Honored in September, 2009 with a MacArthur Foundation “genius grant,” Elyn Saks is a distinguished legal scholar and law professor who has had chronic schizophrenia for over thirty years. Her work examines the ethical dimensions of psychiatric research and involuntary treatment of the mentally ill. This is an issue she is both personally and professionally invested in, having experienced both involuntary treatment and restraint.
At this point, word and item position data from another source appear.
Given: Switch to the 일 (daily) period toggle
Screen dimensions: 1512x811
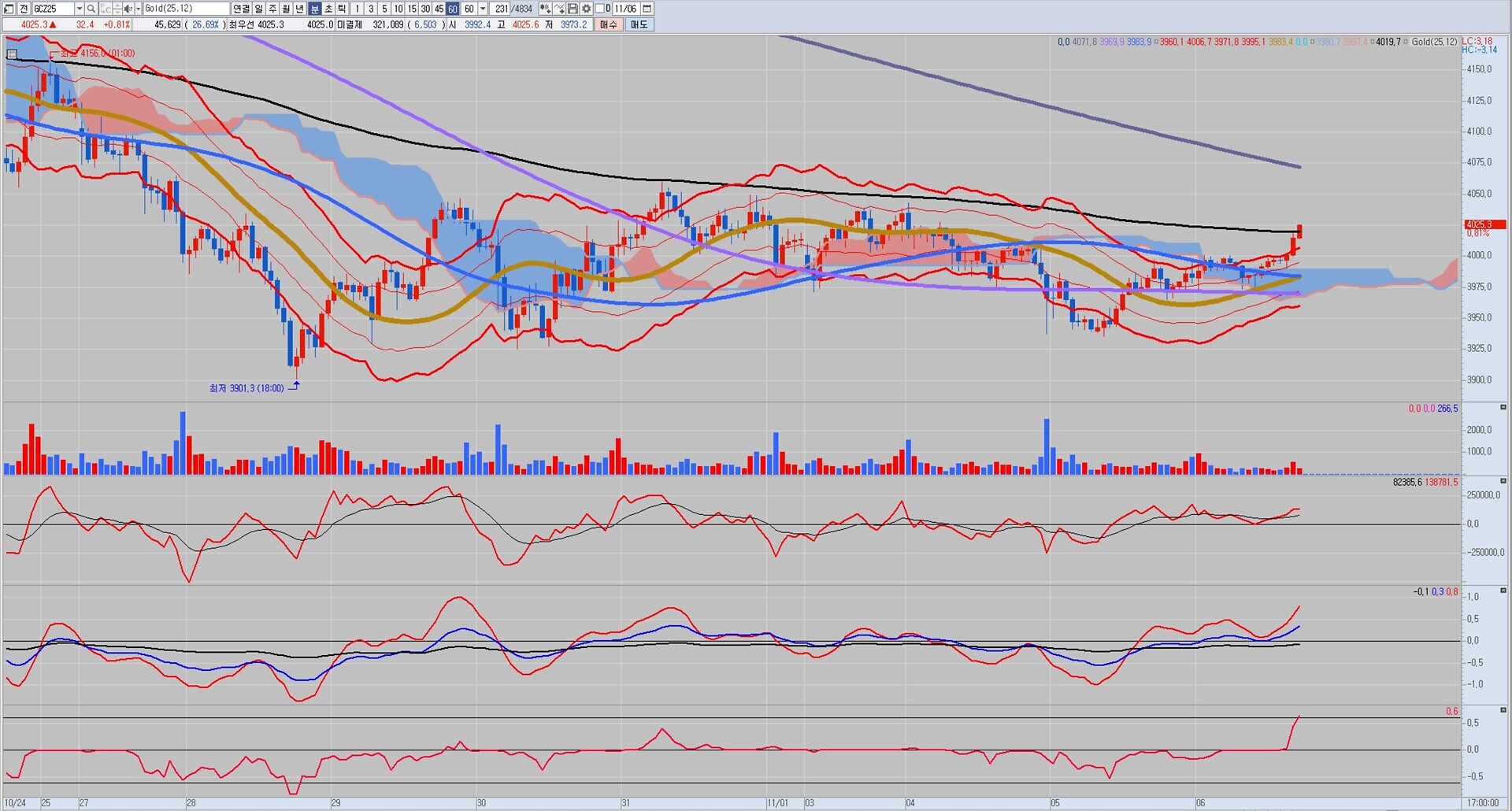Looking at the screenshot, I should pyautogui.click(x=259, y=9).
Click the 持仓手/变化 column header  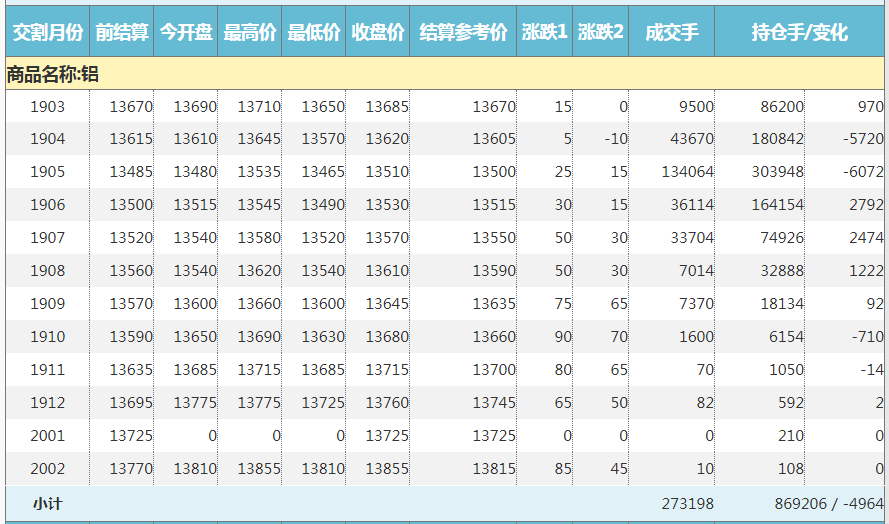(800, 33)
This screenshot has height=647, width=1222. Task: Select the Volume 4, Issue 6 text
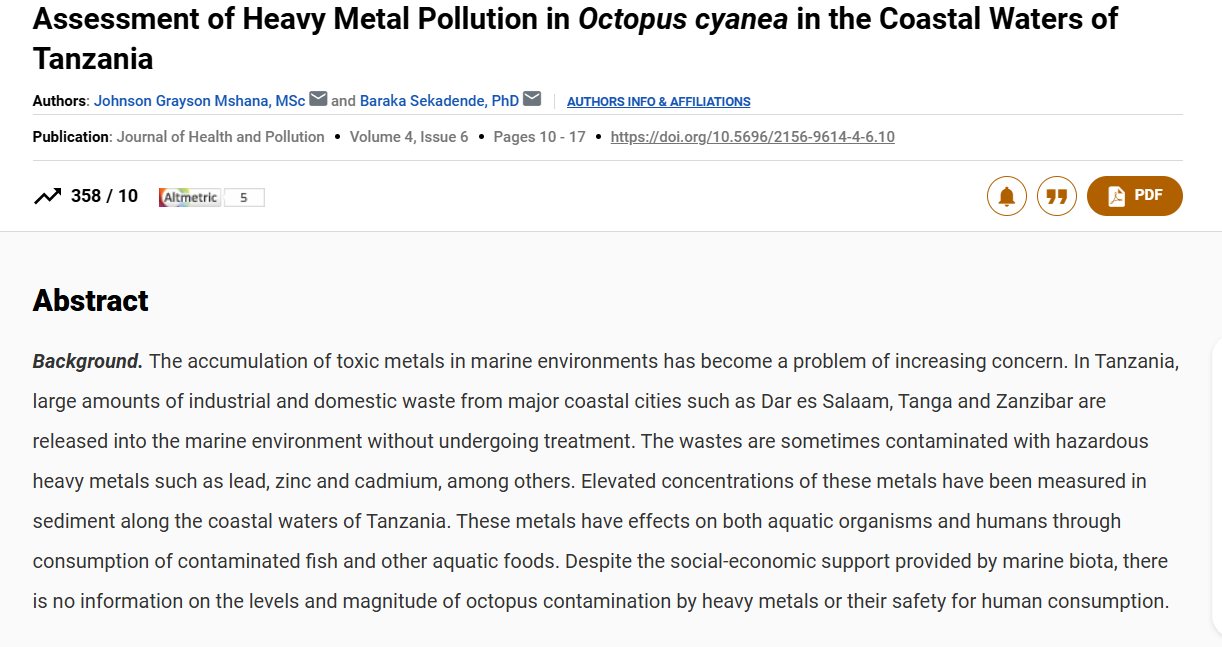pyautogui.click(x=409, y=137)
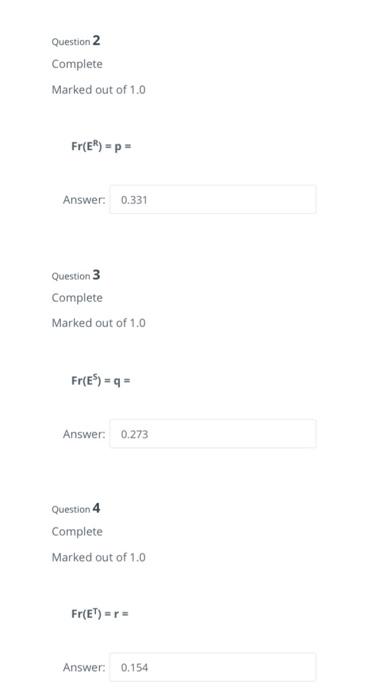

Saks had sporadic symptoms of schizophrenia that were undiagnosed during high school, and then her mental illness escalated during college. In graduate school at Oxford in England she suffered a full-blown psychotic episode. Medication and therapy got the illness under control, but it erupted again some years later as she studied law at Yale. Admitted to the hospital in New Haven, she was force-fed drugs and strapped to gurneys. With therapy and pharmaceuticals, she successfully manages her schizophrenia
Associate Dean at University of Southern California’s Gould School of Law, Saks specializes in mental health law, criminal law, and children and the law. She is the author of Refusing Care: Forced Treatment and the Rights of the Mentally Ill, Interpreting Interpretation: The Limits of Hermeneutic Psychoanalysis, and Jekyll on Trial: Multiple Personality Disorder and Criminal Law.
In 2007, Saks published The Center Cannot Hold: My Journey Through Madness, an autobiography about her struggles with schizophrenia and acute psychosis and her success in managing her condition. Oliver Sacks describes it as “The most lucid and hopeful memoir of living with schizophrenia I have ever read.”
Saks is a member of Phi Beta Kappa and the American Law Institute. She is also a board member of the Bazelon Center for Mental Health Law, the Los Angeles Psychoanalytic Foundation, Mental Health Advocacy Services, and the Robert J. Stoller Foundation.